Capsicum avait un énorme a-priori sur le post-traitement numérique. Genre, plutôt bidouillage technologique et détestable visant à améliorer des images moyennes en comparaison avec l’honnête tirage labo d’autrefois.
Louis Lumière déposait en 1903 le brevet de l’Autochrome.
Sauf qu’à force de jouer avec les planches contact, agrandisseur, pastille, révélateur et fixateur, Capsicum se voit de plus en plus décomplexée à propos de la post-production.
Il y a certes la meilleure photo possible sur la pellicule mais elle est souvent largement magnifiée, voire maquillée, en chambre noire selon l’envie de rendu final … et ce depuis toujours.
Pas mécontente de faire des vieilleries … ça fixe vraiment les idées. 😉
Nota : Si vous passez par Google vous devez savoir qu’aujourd’hui cela fait 224 ans qu’est né Louis Daguerre ?

C’est sans doute comme un écrivain qui force un trait pour mieux faire passer son message, même si le médium n’est pas le même ni le temps de la prise de vue…
On est bien d’accord Sitelle, ce qui fait le photographe, c’est l’oeil et l’instant.
Mais même à l’époque, ces photographes rehaussaient le contraste, éclaircissaient un visage, etc.
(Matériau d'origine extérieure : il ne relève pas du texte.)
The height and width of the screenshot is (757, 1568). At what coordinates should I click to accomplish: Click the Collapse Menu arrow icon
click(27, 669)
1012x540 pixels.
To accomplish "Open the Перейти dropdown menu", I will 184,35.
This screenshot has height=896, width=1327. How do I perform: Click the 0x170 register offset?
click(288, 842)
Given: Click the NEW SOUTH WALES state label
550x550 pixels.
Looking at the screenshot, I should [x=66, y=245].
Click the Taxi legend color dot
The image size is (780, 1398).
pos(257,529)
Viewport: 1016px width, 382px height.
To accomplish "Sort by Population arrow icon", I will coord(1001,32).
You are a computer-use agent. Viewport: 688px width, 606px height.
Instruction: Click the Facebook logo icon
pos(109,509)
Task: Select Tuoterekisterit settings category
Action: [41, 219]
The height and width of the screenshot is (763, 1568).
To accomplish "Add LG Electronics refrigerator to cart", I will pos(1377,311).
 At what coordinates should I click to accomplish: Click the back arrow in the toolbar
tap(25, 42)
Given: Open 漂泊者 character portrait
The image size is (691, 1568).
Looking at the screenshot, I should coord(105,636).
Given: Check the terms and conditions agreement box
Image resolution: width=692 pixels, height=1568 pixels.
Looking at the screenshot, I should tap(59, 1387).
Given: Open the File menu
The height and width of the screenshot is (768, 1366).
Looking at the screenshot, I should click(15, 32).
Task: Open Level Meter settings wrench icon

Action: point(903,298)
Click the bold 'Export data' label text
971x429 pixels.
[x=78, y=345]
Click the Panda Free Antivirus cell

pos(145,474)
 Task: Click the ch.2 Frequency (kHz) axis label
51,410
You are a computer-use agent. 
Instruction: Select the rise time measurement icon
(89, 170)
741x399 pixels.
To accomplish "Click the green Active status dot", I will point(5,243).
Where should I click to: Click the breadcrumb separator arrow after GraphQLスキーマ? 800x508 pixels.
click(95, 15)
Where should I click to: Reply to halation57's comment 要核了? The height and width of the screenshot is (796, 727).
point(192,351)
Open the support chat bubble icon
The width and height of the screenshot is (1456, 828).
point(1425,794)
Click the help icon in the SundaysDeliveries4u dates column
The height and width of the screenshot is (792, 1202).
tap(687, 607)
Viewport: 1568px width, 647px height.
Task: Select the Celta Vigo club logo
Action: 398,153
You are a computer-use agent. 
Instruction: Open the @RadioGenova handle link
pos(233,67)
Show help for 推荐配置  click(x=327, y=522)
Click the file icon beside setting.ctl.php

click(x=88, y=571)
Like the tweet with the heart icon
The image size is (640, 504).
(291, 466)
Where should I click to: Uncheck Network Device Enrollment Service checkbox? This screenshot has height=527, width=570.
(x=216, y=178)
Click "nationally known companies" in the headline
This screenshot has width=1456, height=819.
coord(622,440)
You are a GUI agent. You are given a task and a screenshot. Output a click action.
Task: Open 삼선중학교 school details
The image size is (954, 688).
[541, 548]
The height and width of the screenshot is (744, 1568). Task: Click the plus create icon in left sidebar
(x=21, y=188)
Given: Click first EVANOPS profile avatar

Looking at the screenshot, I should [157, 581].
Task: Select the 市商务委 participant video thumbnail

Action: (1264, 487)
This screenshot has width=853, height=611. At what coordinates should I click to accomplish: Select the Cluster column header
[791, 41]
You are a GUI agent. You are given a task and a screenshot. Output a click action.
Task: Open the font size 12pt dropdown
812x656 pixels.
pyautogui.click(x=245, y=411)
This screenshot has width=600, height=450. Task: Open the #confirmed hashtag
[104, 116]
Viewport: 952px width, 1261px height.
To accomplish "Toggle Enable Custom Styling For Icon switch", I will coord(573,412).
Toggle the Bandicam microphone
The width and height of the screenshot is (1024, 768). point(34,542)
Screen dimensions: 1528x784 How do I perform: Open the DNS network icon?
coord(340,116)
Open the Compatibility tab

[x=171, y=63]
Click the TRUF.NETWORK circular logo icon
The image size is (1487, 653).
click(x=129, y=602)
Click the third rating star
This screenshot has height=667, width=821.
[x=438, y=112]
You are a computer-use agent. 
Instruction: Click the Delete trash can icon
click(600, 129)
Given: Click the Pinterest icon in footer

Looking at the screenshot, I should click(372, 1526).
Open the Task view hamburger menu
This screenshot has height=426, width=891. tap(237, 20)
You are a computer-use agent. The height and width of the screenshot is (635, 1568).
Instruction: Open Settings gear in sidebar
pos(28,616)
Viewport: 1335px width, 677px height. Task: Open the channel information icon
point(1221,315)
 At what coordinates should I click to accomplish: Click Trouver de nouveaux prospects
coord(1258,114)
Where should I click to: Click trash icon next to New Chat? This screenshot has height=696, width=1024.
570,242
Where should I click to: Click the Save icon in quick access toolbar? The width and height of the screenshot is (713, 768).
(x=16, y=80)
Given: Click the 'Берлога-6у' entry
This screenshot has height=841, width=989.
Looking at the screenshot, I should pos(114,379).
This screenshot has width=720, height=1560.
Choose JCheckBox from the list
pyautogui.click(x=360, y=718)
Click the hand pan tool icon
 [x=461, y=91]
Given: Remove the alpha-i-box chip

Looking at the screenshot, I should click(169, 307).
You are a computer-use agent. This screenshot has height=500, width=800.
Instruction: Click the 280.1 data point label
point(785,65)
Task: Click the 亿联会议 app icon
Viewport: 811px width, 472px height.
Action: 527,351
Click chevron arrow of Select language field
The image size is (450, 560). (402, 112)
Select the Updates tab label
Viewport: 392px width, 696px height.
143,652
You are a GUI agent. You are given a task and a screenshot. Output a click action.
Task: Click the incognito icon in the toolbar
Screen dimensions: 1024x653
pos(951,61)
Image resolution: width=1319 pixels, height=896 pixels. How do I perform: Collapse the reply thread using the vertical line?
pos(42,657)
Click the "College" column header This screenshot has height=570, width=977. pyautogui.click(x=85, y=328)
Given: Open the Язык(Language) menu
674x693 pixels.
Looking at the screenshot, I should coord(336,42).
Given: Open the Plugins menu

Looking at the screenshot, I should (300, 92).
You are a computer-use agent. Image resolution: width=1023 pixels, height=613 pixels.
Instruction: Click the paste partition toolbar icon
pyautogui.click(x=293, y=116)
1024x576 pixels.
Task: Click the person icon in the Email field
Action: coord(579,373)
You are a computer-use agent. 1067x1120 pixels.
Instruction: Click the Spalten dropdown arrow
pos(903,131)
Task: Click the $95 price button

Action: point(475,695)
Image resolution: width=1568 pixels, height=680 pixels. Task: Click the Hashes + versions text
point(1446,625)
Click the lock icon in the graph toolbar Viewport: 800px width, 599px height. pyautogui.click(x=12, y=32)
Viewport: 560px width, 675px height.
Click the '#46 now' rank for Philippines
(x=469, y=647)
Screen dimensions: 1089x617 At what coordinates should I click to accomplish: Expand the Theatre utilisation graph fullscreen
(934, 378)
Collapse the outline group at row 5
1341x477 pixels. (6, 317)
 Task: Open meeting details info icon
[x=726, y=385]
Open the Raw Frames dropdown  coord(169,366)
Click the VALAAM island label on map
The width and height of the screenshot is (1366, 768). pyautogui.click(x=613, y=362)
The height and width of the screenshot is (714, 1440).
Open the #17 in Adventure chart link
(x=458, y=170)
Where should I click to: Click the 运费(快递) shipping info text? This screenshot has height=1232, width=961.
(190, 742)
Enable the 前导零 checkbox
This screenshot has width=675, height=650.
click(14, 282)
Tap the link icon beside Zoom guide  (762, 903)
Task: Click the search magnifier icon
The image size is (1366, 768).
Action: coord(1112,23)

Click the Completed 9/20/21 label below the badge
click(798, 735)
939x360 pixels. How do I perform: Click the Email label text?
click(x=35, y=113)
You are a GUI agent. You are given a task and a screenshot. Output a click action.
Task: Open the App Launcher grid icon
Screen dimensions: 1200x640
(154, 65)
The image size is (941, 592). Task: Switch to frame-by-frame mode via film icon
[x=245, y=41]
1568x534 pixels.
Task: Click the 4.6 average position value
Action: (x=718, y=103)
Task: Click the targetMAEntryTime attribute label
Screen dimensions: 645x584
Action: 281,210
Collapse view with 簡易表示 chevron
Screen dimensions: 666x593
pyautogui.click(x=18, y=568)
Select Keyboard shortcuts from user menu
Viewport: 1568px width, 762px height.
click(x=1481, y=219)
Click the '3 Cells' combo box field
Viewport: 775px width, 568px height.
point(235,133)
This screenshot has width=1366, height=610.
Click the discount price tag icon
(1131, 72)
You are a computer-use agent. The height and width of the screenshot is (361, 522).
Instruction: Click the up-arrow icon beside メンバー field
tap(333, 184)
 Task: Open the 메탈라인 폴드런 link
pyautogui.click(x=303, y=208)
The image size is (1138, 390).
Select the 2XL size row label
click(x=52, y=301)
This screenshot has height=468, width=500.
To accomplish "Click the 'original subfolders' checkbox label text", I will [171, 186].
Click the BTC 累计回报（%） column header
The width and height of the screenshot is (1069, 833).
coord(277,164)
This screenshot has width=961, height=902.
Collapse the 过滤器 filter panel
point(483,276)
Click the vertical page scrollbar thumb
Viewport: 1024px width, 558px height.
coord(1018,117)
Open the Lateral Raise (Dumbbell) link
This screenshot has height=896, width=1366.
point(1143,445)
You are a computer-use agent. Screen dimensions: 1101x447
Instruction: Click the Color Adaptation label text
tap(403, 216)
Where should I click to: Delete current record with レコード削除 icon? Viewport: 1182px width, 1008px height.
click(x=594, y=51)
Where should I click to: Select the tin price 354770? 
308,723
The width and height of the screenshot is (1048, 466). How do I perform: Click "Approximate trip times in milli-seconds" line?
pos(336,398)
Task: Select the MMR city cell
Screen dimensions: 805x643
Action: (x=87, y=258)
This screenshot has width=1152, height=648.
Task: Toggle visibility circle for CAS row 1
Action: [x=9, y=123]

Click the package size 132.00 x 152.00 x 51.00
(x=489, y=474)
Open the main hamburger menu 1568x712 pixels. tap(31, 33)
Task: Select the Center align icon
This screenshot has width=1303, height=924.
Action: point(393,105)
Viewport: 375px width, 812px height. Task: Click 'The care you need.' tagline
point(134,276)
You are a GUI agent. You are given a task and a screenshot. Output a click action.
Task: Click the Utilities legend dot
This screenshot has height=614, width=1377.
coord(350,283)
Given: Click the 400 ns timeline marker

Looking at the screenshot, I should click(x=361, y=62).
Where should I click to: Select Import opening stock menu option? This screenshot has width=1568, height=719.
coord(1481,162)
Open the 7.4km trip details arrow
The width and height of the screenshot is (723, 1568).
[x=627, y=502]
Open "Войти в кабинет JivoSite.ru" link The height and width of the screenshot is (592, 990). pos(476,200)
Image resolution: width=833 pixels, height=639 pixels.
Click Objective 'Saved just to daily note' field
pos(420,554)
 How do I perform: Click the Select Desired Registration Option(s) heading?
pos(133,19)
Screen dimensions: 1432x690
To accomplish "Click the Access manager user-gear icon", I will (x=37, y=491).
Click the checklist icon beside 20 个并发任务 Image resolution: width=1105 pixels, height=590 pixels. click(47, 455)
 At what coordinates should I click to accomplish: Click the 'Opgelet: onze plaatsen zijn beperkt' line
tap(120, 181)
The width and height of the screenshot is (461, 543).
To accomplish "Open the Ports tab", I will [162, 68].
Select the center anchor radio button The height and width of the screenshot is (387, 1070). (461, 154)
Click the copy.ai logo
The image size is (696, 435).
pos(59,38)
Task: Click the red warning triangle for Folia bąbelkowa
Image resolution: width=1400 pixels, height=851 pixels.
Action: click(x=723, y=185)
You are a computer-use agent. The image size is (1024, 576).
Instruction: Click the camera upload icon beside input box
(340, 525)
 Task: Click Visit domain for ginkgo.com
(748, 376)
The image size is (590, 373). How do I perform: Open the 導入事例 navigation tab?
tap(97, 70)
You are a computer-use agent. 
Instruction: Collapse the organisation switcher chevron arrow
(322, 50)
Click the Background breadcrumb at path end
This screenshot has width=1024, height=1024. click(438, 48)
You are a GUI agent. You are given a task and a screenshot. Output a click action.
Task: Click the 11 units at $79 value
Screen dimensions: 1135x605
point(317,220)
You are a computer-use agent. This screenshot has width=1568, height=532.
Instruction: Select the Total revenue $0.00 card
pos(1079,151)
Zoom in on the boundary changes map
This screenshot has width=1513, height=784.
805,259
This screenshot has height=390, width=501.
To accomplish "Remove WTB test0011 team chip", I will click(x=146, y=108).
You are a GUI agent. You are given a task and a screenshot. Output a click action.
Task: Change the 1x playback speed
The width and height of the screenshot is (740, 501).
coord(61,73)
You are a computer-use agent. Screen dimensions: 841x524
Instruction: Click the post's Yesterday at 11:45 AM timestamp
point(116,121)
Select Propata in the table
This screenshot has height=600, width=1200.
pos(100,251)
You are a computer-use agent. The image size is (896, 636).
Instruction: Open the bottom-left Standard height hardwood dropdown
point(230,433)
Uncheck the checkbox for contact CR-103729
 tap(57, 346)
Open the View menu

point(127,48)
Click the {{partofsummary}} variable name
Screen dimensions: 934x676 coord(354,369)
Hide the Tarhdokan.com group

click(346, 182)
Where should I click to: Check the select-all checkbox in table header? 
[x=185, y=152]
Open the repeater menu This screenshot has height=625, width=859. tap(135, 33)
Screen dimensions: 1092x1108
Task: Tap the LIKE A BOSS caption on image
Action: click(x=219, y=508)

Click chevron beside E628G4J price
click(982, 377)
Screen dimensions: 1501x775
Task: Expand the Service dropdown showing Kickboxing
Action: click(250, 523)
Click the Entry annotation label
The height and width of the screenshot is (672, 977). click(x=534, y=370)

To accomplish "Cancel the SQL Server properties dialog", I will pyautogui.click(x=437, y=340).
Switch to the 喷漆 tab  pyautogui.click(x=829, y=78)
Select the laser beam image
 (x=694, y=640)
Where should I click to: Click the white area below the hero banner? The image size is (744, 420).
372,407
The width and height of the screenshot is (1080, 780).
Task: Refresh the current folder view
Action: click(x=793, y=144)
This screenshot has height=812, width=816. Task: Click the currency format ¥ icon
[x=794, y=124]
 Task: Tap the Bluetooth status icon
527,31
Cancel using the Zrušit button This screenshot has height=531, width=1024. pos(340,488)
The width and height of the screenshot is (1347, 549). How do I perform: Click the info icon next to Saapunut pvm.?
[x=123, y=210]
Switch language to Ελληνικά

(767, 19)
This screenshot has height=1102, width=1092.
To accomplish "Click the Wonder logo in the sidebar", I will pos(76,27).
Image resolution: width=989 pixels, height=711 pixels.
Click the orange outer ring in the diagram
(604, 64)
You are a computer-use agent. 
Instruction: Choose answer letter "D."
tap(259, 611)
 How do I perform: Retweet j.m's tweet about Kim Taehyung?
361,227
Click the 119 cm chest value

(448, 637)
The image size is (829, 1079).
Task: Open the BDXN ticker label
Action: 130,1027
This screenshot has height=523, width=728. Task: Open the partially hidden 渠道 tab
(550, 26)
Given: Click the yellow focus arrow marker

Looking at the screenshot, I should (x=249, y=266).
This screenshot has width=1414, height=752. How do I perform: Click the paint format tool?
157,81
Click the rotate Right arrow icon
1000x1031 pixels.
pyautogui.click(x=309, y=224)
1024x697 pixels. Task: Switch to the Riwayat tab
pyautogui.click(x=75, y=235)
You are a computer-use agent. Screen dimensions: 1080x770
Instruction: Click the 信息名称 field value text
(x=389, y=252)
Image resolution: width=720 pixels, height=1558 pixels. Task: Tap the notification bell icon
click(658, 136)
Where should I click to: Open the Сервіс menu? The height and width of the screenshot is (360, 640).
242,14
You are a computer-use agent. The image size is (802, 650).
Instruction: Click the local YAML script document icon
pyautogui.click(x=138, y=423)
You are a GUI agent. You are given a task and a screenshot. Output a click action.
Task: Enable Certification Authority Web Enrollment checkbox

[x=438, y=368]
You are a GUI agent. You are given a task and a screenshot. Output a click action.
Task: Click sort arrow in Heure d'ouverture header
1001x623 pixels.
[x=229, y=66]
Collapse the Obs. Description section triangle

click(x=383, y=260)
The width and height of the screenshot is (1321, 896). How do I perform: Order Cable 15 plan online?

Certains même se permettaient de recadrer.
Et cela n’enlève rien à leur talent.
http://www.pix-populi.fr/photographes/10-plus-grands-photographes-du-siecle.html
Quand on prend les plus grands photographes, ceux qui ont marqué, les ‘immortels’, ce sont bien des photographes noir et blanc; et pas seulement pour des raisons technologiques, mais bien surtout pour leur ‘regard’, leur façon d’appréhender le monde qui les entourait.